- Your tasks
1. In the proof excerpt below, quote the stretch from "Combining this equality" through "inequality (5.8).\(\square \)".
2. According to the proof excerpt below, what method yields the sequence \((\alpha_n)\) in (0,1)?
3. Pick up the proof excerpt below right after its last line and write what follows.

- Text to read
>>>
Combining this equality with (5.5) and (5.7) it follows that for every \(x\in S\setminus F\)

$$\begin{aligned} E_x^{f^z}\left[ e^{-2|\lambda \Vert C\Vert T_F -| \lambda |B^*}\right] \le e^{ \lambda \alpha [V_{\alpha ,\lambda } (x) -V_{\alpha ,\lambda }(z)]} \le E_x^{f^z}\left[ e^{2|\lambda \Vert C\Vert T_F +| \lambda |B^*}\right] , \end{aligned}$$

and via Lemma 5.1(i) this leads to

$$\begin{aligned} e^{-|\lambda | B/\delta } e^{-| \lambda |B^*} \le e^{ \lambda \alpha [V_{\alpha ,\lambda } (x) -V_{\alpha ,\lambda }(z)]} \le e^{|\lambda | B/\delta } e^{| \lambda |B^*}. \end{aligned}$$

Finally, using (5.17), this relation implies that \( \alpha |V_{\alpha ,\lambda } (x) -V_{\alpha ,\lambda }(z)| \le B^* +B/\delta = 2B^*\) for every \(x\in S\setminus F \), completing the verification of the inequality (5.8).\(\square \)

6 Proof of the uniform boundedness theorem

In this section a proof of Theorem 4.1 will be presented. Throughout the remainder

$$\begin{aligned} z\in F\quad \hbox {and}\quad \lambda \in (-\delta , \delta )\setminus \{0\} \end{aligned}$$

are arbitrary but fixed, and for each \(\alpha \in (0, 1)\) the function \(h_{\alpha ,\lambda }\in \mathcal {B}(S)\) is given by

$$\begin{aligned} h_{\alpha , \lambda } (x) = \alpha [V_{\alpha ,\lambda }(x) -V_{\alpha ,\lambda }(z)],\quad x\in S. \end{aligned}$$

(6.1)

Observe the following relation between \(h_{\alpha ,\lambda }\) and \(g_{\alpha ,\lambda }\) in (5.5):

$$\begin{aligned} g_{\alpha ,\lambda }(x) - g_{\alpha ,\lambda }(z) = {1-\alpha \over \alpha } h_{\alpha , \lambda } (x), \end{aligned}$$

(6.2)

and note that (5.4), (5.5) and Theorem 5.1 imply that

$$\begin{aligned} |g_{\alpha ,\lambda }(z)| \le \Vert C\Vert \quad \hbox {and}\quad |h_{\alpha ,\lambda }(x)|\le B,\quad x\in S, \quad \alpha \in (0,1), \end{aligned}$$

(6.3)

where

$$\begin{aligned} B: = 2B^*. \end{aligned}$$

From this point, Cantor’s diagonal method yields that there exists a sequence \((\alpha _n)\subset (0,1)\) such that

$$\begin{aligned} \alpha _n \nearrow 1, \end{aligned}$$

(6.4)

and the following limits exists:

$$\begin{aligned} \lim _{n\rightarrow \infty } g_{\alpha _n,\lambda }(z)&= g^*\in [-\Vert C\Vert , \Vert C\Vert ], \nonumber \\ \lim _{n\rightarrow \infty } h_{\alpha _n,\lambda }(x)&= h_\lambda ^*(x)\in [-B , B ],\quad x\in S; \end{aligned}$$

(6.5)
<<<
(Items excerpted from a collection)
>>>
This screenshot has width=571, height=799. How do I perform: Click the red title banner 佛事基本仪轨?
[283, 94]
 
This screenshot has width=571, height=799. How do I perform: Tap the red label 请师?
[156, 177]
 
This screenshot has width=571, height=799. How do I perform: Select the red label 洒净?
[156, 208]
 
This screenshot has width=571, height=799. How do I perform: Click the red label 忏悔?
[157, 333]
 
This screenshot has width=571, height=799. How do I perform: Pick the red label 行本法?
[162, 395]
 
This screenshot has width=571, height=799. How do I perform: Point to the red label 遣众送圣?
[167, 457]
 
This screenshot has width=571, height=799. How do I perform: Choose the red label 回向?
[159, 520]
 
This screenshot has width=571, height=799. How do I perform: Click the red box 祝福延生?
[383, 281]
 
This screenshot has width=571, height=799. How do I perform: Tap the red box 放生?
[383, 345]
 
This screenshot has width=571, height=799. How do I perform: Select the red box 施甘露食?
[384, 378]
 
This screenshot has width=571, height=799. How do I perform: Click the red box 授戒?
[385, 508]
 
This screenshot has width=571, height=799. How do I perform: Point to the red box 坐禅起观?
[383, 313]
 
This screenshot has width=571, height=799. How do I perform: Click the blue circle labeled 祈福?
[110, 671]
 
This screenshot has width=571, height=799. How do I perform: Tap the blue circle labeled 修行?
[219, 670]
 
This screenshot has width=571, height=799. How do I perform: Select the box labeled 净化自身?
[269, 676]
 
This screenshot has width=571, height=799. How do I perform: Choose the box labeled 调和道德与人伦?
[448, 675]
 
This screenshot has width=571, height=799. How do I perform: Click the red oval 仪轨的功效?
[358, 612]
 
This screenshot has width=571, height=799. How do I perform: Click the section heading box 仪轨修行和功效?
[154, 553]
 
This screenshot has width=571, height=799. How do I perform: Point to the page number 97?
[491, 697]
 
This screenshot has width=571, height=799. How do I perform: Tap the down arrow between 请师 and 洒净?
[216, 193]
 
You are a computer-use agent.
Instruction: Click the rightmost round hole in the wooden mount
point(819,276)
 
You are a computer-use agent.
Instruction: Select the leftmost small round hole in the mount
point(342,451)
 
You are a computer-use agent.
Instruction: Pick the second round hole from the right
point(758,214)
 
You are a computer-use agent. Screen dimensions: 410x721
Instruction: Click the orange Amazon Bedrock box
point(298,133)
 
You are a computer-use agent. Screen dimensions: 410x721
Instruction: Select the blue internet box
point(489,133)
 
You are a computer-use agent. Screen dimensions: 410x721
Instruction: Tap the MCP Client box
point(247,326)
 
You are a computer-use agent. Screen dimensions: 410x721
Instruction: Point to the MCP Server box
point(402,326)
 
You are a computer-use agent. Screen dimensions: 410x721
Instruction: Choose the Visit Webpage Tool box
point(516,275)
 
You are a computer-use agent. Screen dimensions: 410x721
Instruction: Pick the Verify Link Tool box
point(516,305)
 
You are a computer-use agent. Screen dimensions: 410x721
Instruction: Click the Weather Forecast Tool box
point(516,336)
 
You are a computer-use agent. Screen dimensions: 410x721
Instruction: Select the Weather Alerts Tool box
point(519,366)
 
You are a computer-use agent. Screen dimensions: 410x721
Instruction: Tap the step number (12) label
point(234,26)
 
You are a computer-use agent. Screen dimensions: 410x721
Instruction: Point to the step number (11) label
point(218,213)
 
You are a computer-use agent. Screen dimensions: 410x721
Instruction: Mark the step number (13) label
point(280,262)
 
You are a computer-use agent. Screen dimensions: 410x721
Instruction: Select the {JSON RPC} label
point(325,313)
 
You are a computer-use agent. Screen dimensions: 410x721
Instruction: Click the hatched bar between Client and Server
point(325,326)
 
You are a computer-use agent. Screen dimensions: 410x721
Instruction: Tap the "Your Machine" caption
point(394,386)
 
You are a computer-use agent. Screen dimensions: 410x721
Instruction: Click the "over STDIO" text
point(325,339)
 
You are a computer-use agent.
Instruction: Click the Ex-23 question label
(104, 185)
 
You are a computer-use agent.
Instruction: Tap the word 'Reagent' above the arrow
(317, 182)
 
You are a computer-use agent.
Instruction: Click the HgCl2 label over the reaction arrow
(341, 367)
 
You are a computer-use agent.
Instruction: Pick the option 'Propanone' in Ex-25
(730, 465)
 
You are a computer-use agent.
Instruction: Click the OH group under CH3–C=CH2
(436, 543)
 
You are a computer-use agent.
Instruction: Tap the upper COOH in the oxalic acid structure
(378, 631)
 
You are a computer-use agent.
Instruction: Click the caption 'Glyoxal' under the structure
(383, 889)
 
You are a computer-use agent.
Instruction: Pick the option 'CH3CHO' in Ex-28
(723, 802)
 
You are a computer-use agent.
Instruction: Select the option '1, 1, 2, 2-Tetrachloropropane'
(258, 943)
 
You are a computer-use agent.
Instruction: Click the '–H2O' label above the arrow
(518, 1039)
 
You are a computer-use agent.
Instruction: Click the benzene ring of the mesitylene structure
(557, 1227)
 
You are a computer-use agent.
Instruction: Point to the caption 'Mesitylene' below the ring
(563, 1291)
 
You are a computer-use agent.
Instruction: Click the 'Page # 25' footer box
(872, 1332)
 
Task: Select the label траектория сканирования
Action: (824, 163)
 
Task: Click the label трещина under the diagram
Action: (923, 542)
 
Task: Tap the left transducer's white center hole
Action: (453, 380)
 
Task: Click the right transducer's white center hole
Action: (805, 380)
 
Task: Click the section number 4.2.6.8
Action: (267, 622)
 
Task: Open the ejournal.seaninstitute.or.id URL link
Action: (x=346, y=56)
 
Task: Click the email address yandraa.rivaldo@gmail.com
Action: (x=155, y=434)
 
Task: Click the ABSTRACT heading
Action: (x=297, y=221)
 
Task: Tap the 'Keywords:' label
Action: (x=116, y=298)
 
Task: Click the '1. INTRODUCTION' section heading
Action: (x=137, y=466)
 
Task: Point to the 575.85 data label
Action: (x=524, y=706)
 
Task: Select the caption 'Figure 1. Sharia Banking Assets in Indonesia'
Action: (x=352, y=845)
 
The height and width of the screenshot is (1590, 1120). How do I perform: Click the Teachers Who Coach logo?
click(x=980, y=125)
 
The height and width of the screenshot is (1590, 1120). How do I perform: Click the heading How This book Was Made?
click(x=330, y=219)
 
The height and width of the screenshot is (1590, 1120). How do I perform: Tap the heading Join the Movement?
<<<
- Outputs by task
1.
Combining this equality with (5.5) and (5.7) it follows that for every \(x\in S\setminus F\)

$$\begin{aligned} E_x^{f^z}\left[ e^{-2|\lambda \Vert C\Vert T_F -| \lambda |B^*}\right] \le e^{ \lambda \alpha [V_{\alpha ,\lambda } (x) -V_{\alpha ,\lambda }(z)]} \le E_x^{f^z}\left[ e^{2|\lambda \Vert C\Vert T_F +| \lambda |B^*}\right] , \end{aligned}$$

and via Lemma 5.1(i) this leads to

$$\begin{aligned} e^{-|\lambda | B/\delta } e^{-| \lambda |B^*} \le e^{ \lambda \alpha [V_{\alpha ,\lambda } (x) -V_{\alpha ,\lambda }(z)]} \le e^{|\lambda | B/\delta } e^{| \lambda |B^*}. \end{aligned}$$

Finally, using (5.17), this relation implies that \( \alpha |V_{\alpha ,\lambda } (x) -V_{\alpha ,\lambda }(z)| \le B^* +B/\delta = 2B^*\) for every \(x\in S\setminus F \), completing the verification of the inequality (5.8).\(\square \)

2. Cantor's diagonal method.

3.
combining these two last displays with (6.2) it follows that

$$\begin{aligned} \lim _{n\rightarrow \infty } g_{\alpha _n,\lambda } (x)= g^*,\quad x\in S. \end{aligned}$$

(6.6)

Now, let \(f_{\alpha ,\lambda }\in \mathbb {F}\) be the stationary policy in (5.6). Since \(\mathbb {F}\) is a compact metric space, taking a subsequence of \((\alpha _n)\), if necessary, without loss of generality it can be assumed \((f_{\alpha _n,\lambda })\) converges in \(\mathbb {F}\):

$$\begin{aligned} \lim _{n\rightarrow \infty } f_{\alpha _n,\lambda }(x) = f_\lambda ^*(x)\in A(x),\quad x\in S. \end{aligned}$$

(6.7)

Proof of Theorem 4.1

It will be shown that the pair \((g^*, h_\lambda ^*(\cdot ))\) in (6.5) is a solution of the \(\lambda \)-optimality Eq. (4.1). To begin with, multiply both sides of (5.3) by \( e^{-\lambda [\alpha V_{\alpha , \lambda }(z) + (1-\alpha ) V_{\alpha , \lambda }(x)]}\) to obtain, via (2.2), (5.5) and (6.1), that for every \(x\in S\)

$$\begin{aligned} U_\lambda ( h_{\alpha ,\lambda } (x)) = \inf _{a\in A(x)}\left[ \sum _{y\in S} p_{xy}(a) U_\lambda ( C(x, a) - g_{\alpha ,\lambda }(x) + h_{\alpha ,\lambda }(y))\right] , \end{aligned}$$

(6.8)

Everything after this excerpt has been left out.